Hong Kong is positioned as a financial city which exists solely to cash US dollar for Chinese businesses, and nothing more. This strategic regime can still last for decades until the fall of the US dollar, the linked exchange rate system or the rise of a cross-national cryptocurrency as a medium of exchange among the East Asian countries (as a super national group, led by Beijing) which in fact challenges, if not replaces, the status of US dollar. Until then, Hong Kong still thrive, but in a sense many people may dispute.
With that in mind, political movement is an obstacle to its development and its efficiency. As long as the resources of the opposition force are largely contained, by recent political surgery on the election stripping anyone “naughty” of their right to be elected in the public office or by implementing NSL which will cause a chilling effect to the general public, the evolution you will expect in the protesters will be nothing more than cultural acts, lacking in support financially and openly, but only, as you agreed, faithfully. The cultural acts may still feed your studies, but will no longer be anything substantial or influential.

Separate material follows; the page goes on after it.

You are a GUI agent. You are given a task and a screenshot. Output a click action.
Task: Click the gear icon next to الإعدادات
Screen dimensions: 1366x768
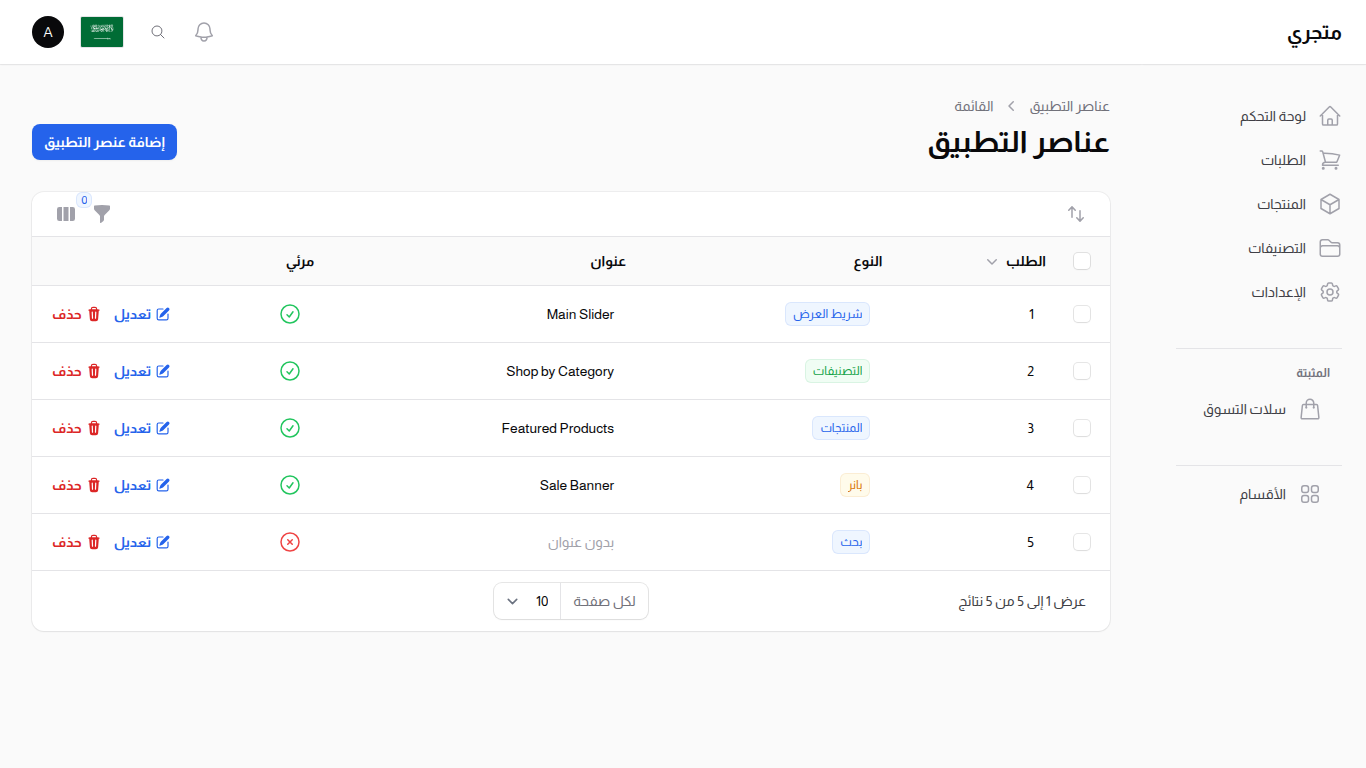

Thanks Jac for you informative comment. You rightly raised the question of pragmatism, as issues over practicality have been the subject of strategic debates among social movement organizers and military leaders, including the leaders of the Chinese Communist Party in the pre-1949 period. Just imagine if you were someone like You Xi, in the communist 1927 Guangzhou uprising. While facing an enemy of overwhelming superiority, your squad exhausted all bullets. Your sustained fighting ‘will no longer be anything substantial or influential’. What would you do? If you’re George Washington in the winter of 1777 at Valley Forge. Your army is stricken by shortage of supplies, low morale and the lack of support from the local population. Would you rather surrender to the strong British forces or say a prayer in the snowy forest and then fight on?
Thanks for Victors’ article to encapsulate the difficult situation HongKonger are now facing in the course of fighting for freedom and democracy. The special status of Hong Kong is not simply as an all along subversive base and financial hub, but an intersection of various levels of strategic consideration. HongKonger have been told and experiencing of the nature and characteristic of the China rule. They are in the crossroad of keeping their way of life or succumbing to the rule by law. The world is evolving. Keep faith, Hongkonger!
Thank you Samuel for your comment and thanks for thinking Hong Kong’s position from a strategic viewpoint. I think your view is backed by the recent UK government’s policy paper on security, defence and foreign policy titled ‘Global Britain’.
Thanks for recording the scene that we were fighting for our future. We won’t forget this page of Hong Kong history.
Thanks Catherine for sharing your thoughts with us. You’re welcome. I’m just keeping records for academic researches of a very interesting topic.
Hong Kong is no longer a safe place to live with freedom. But it is still the home of Hongkongers. We love Hong Kong so we need to fight for our freedom and the future of our young generations.
Thanks Raymond for your comment. I think the mini protests discussed in my article, along with comments posted by all of you, have reminded me of a famous quote from French thinker Michel Foucault, ‘Where there is power, there is resistance’. The Beijing-Hong Kong authority have exercised its power as tools of coercion, but protesters keep finding ways to resist. Your succinct comment explains the protesters’ source of power: The love of Hong Kong, freedom and future.